• [Exercise objective]:
Can you duplicate every line of the records from the start through the line containing "[x=62, y=45]", with both ends included and each line copied exactly?

• [Records provided]:
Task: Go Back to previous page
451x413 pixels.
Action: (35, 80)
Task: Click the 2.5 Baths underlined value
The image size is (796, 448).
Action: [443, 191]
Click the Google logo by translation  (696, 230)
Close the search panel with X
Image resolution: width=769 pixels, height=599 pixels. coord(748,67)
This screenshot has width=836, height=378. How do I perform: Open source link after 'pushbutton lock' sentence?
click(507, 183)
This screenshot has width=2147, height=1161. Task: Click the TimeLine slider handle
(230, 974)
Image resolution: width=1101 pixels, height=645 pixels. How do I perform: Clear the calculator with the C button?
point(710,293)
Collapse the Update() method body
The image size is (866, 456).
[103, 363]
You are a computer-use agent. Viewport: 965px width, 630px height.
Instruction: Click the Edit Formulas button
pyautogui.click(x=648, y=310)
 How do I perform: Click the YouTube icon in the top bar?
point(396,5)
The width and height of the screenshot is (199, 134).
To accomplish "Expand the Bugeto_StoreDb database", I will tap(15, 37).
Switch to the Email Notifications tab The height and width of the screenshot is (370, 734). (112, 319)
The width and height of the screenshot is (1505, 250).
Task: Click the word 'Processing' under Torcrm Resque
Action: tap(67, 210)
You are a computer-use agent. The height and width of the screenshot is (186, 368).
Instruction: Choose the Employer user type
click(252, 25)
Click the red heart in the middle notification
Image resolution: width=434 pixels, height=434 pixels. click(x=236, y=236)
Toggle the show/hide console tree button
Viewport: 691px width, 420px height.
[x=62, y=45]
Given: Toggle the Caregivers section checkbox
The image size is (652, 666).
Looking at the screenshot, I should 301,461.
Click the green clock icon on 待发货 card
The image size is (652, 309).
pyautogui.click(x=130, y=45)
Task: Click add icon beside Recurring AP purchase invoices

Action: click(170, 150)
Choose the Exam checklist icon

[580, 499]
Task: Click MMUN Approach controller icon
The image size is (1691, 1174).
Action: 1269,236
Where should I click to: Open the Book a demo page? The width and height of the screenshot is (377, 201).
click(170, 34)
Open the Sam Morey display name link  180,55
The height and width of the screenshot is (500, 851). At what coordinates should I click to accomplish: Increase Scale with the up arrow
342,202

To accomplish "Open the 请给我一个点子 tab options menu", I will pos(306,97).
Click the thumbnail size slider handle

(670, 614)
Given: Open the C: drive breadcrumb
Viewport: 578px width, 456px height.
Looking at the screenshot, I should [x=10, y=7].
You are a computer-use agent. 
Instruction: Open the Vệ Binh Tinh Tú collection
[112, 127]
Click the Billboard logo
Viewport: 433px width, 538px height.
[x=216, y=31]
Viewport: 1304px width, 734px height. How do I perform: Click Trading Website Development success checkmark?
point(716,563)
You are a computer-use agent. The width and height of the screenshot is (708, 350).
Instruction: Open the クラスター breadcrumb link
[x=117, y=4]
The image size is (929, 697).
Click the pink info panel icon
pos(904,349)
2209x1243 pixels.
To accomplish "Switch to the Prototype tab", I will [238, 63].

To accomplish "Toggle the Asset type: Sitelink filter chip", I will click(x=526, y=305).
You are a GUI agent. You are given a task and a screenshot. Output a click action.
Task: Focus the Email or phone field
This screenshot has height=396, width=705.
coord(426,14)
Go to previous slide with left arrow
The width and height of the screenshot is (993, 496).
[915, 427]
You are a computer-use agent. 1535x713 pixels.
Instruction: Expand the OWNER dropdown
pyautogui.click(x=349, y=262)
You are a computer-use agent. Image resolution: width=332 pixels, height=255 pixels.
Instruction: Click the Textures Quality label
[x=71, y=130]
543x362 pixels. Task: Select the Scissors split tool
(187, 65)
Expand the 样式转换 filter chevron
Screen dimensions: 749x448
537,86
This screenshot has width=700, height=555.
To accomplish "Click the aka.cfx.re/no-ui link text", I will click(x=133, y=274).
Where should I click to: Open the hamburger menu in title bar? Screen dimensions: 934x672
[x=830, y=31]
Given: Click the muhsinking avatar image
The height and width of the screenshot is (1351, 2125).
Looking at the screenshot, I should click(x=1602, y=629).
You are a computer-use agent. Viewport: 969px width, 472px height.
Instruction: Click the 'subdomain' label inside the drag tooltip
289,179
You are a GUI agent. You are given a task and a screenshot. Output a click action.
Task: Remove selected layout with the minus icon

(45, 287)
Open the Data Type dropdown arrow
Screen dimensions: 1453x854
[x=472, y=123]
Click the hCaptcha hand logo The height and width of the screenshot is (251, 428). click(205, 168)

• [Reply to the task]:
Task: Go Back to previous page
451x413 pixels.
Action: (35, 80)
Task: Click the 2.5 Baths underlined value
The image size is (796, 448).
Action: [443, 191]
Click the Google logo by translation  (696, 230)
Close the search panel with X
Image resolution: width=769 pixels, height=599 pixels. coord(748,67)
This screenshot has width=836, height=378. How do I perform: Open source link after 'pushbutton lock' sentence?
click(507, 183)
This screenshot has width=2147, height=1161. Task: Click the TimeLine slider handle
(230, 974)
Image resolution: width=1101 pixels, height=645 pixels. How do I perform: Clear the calculator with the C button?
point(710,293)
Collapse the Update() method body
The image size is (866, 456).
[103, 363]
You are a computer-use agent. Viewport: 965px width, 630px height.
Instruction: Click the Edit Formulas button
pyautogui.click(x=648, y=310)
 How do I perform: Click the YouTube icon in the top bar?
point(396,5)
The width and height of the screenshot is (199, 134).
To accomplish "Expand the Bugeto_StoreDb database", I will tap(15, 37).
Switch to the Email Notifications tab The height and width of the screenshot is (370, 734). (112, 319)
The width and height of the screenshot is (1505, 250).
Task: Click the word 'Processing' under Torcrm Resque
Action: tap(67, 210)
You are a computer-use agent. The height and width of the screenshot is (186, 368).
Instruction: Choose the Employer user type
click(252, 25)
Click the red heart in the middle notification
Image resolution: width=434 pixels, height=434 pixels. click(x=236, y=236)
Toggle the show/hide console tree button
Viewport: 691px width, 420px height.
[x=62, y=45]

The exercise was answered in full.